50 years of “2001 – A Space Odyssey” – an incomplete review.

Yesterday I went to a 50th anniversary show of the classic “2001 – A Space Odyssey”.
I got the ticket late, on the same day, so the seat was not ideal – 4th row from the screen and to the side, so I had to turn the head to view the centre of the screen. This did not detract from the enjoyment of seeing the film on a big screen for the first time since it had its premiere in Denmark 50 years ago.
Since then I have seen it a few times on DVD, and it is a different experience.
Director Stanley Kubrick is, of course a legendary film maker, and was nominated for several Oscars.

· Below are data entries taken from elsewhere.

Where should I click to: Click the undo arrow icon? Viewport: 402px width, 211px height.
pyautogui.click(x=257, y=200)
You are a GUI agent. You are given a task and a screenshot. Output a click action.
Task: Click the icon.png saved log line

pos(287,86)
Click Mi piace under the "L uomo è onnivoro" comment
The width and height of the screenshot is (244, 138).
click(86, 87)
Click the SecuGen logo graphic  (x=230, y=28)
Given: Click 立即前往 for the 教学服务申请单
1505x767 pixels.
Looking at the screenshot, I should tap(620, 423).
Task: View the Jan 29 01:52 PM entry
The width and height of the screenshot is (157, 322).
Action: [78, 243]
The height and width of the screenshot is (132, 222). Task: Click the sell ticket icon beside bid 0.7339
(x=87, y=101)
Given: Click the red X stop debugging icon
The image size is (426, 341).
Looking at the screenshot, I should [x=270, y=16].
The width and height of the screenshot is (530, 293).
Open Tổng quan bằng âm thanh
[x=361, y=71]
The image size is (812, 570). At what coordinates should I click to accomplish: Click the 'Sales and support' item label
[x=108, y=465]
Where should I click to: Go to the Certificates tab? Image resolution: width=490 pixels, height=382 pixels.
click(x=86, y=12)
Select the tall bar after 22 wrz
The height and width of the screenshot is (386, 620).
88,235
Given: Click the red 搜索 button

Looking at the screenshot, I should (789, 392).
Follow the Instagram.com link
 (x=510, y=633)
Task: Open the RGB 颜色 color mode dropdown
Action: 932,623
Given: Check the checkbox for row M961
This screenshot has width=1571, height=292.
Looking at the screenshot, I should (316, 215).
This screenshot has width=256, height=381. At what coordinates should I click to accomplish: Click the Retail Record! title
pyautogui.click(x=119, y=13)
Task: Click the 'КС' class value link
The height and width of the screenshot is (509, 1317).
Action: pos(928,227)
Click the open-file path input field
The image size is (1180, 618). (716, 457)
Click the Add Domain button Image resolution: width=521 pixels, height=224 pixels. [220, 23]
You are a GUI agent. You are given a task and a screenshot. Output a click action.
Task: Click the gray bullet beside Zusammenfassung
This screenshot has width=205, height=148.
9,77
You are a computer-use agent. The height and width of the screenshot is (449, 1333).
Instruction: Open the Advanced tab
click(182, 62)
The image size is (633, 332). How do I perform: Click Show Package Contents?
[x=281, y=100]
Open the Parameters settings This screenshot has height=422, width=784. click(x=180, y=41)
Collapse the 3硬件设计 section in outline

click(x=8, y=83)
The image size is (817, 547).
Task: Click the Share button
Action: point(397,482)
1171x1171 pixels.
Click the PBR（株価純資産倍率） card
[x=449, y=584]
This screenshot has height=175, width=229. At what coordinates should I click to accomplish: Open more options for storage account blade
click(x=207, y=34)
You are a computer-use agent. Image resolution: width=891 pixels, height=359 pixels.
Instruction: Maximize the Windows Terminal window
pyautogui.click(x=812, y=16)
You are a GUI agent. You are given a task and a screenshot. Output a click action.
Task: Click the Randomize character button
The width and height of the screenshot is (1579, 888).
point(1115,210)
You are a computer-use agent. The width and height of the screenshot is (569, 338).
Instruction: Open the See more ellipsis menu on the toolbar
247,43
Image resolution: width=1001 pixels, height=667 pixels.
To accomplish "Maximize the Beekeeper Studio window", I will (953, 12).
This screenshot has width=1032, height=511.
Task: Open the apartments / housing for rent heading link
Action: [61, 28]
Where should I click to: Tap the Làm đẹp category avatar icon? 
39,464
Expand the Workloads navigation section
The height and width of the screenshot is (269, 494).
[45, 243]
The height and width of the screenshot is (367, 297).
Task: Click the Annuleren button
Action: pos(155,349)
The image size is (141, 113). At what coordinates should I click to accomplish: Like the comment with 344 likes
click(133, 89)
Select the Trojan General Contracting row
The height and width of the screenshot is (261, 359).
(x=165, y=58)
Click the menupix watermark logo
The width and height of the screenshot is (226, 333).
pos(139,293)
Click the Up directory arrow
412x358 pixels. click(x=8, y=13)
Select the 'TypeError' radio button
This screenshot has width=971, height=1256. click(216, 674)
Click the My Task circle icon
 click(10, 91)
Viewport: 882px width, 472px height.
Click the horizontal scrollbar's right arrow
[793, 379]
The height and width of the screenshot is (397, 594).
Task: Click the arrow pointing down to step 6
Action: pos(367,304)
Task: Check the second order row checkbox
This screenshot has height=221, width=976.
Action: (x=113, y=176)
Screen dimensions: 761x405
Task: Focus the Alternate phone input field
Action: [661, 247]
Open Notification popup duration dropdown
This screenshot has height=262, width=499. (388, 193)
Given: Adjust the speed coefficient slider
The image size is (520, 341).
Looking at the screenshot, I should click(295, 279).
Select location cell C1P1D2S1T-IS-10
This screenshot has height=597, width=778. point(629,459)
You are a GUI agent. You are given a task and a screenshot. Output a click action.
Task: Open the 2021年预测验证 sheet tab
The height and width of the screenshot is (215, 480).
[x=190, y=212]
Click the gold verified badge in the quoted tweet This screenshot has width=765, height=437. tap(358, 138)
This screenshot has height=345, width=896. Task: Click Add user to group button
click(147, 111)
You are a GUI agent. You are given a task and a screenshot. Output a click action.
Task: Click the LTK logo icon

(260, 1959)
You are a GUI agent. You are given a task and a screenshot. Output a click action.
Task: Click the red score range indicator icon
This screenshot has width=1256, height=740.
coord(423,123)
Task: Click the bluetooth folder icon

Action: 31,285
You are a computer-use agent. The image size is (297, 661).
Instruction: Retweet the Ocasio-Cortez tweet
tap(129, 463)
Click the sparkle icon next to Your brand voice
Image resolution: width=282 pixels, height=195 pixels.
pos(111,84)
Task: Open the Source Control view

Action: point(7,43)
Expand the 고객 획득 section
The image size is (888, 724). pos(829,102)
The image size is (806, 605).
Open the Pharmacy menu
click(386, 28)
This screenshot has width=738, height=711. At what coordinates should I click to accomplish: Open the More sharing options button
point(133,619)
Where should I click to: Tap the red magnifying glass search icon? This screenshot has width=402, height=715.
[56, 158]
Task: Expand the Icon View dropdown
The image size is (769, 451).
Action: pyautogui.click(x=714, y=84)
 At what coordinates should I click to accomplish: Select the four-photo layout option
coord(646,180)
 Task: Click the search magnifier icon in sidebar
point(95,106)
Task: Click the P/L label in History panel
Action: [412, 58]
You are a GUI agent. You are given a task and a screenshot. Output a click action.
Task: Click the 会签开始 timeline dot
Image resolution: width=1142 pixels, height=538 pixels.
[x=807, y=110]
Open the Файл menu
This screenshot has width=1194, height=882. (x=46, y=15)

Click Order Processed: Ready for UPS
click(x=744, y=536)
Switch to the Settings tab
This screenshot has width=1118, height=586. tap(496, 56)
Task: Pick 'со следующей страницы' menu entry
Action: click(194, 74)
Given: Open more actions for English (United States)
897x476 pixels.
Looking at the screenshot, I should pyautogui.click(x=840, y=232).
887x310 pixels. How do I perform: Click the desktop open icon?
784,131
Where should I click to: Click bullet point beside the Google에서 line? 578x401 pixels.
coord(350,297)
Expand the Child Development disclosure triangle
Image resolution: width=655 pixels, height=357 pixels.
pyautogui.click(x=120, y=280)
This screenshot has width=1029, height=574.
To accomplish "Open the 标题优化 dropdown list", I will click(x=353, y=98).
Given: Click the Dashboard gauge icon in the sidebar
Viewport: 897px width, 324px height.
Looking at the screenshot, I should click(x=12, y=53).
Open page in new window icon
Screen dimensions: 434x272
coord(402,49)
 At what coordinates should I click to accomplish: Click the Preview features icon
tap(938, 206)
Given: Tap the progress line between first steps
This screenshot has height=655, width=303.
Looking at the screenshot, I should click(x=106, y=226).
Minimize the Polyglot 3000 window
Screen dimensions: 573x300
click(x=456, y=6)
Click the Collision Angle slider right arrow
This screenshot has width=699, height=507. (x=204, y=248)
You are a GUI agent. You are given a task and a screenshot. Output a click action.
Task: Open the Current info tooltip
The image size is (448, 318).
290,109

In true Oscar comittee fashion, the only Oscar he received was for 2001. Further, in true Oscar comittee fashion regarding science fiction movies, the Oscar he was awarded was for the special effects, and not for the film per se.
Of course, the film was not entirely created by Kubrick, it was a collaboration with Arthur C. Clarke, a legendary figure in science fiction.
Having a fond memory of my 15 year old self seeing the film when it premiered I could be a bit apprehensive, does it really hold up ?
I find that it does hold up very well. Seeing those iconic images and hearing the music of this classic was very enjoyable.
The film has been said to be very slow, and in comparison with modern films it is true. Kubrick tells the story in a slow, deliberate way, giving you time to digest the beautiful imaging and the accompanying music. I very much like Kubrick’s cinematography in the film.
Occasionally the film does show its age, for example the imaging of the moon, and Jupiter and its moons could be done much better with the images available today. However, we must remember that the film was made before the moon landings and the space probes’ visits to the outer planets, so the astronomical imaging of the film must be forgiven.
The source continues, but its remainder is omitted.